━━━━━ Data lines
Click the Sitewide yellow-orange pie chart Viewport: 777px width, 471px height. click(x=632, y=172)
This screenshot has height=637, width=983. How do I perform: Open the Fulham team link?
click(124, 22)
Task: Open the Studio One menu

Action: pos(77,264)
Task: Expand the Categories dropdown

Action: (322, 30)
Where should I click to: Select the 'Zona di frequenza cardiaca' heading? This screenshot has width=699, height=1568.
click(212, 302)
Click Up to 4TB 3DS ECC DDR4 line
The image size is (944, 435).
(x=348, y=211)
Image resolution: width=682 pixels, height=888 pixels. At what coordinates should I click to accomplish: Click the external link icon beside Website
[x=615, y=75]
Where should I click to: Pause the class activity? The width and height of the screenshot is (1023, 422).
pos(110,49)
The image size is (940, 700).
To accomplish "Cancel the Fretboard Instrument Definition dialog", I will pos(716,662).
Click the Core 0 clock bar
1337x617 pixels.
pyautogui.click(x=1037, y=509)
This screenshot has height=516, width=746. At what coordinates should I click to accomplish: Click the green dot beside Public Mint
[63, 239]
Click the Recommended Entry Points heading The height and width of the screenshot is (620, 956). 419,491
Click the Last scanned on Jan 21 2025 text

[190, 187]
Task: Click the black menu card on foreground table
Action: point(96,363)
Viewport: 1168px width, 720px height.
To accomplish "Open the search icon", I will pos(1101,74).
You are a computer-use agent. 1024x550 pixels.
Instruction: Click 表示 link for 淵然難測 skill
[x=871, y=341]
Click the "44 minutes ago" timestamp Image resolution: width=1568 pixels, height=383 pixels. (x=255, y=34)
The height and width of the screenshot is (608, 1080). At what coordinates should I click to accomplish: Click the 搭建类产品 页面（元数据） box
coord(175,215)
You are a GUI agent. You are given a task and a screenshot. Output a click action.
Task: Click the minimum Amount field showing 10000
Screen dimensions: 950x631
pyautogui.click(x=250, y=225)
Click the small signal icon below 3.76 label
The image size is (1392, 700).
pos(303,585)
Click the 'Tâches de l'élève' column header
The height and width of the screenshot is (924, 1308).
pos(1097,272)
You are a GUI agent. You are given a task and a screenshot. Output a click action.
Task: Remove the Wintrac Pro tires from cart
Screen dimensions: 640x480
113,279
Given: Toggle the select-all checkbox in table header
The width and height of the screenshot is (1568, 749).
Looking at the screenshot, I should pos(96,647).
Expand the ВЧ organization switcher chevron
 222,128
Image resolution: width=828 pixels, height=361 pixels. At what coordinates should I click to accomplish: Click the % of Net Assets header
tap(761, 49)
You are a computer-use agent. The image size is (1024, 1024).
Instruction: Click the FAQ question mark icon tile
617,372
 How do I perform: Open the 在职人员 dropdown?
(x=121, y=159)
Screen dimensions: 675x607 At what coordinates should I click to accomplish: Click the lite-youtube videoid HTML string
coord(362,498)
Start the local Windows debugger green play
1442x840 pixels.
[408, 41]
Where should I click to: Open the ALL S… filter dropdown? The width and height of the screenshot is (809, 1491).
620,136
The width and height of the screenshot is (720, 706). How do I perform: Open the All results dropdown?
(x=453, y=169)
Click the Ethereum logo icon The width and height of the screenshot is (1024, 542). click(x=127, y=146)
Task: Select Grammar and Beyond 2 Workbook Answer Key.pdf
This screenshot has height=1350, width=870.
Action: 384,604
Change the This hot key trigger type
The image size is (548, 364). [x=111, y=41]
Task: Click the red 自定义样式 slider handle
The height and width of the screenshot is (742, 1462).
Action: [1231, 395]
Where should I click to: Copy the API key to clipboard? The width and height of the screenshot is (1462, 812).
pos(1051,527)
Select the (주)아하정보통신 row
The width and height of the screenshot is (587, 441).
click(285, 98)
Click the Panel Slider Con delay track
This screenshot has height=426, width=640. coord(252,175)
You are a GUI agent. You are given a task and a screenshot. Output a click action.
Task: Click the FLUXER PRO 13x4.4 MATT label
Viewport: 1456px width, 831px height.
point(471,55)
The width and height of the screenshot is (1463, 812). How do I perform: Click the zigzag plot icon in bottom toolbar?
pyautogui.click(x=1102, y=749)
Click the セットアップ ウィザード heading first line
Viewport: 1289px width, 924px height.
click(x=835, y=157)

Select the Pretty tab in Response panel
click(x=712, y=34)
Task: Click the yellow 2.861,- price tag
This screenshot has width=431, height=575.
━━━━━━━━━━
### Direction
Print the lines above unchanged, from the first one through the line containing "(x=348, y=211)".

### The completed task
Click the Sitewide yellow-orange pie chart Viewport: 777px width, 471px height. click(x=632, y=172)
This screenshot has height=637, width=983. How do I perform: Open the Fulham team link?
click(124, 22)
Task: Open the Studio One menu

Action: pos(77,264)
Task: Expand the Categories dropdown

Action: (322, 30)
Where should I click to: Select the 'Zona di frequenza cardiaca' heading? This screenshot has width=699, height=1568.
click(212, 302)
Click Up to 4TB 3DS ECC DDR4 line
The image size is (944, 435).
(x=348, y=211)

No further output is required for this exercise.